## Given request
Render the entries below as a Markdown table with two columns, No. and Line. Give each non-blank line its own row, numbered in order.

## Data in this exercise
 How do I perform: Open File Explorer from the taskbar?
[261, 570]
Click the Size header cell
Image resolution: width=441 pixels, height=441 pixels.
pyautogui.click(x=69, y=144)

## The answer
| No. | Line |
|---|---|
| 1 |  How do I perform: Open File Explorer from the taskbar? |
| 2 | [261, 570] |
| 3 | Click the Size header cell |
| 4 | Image resolution: width=441 pixels, height=441 pixels. |
| 5 | pyautogui.click(x=69, y=144) |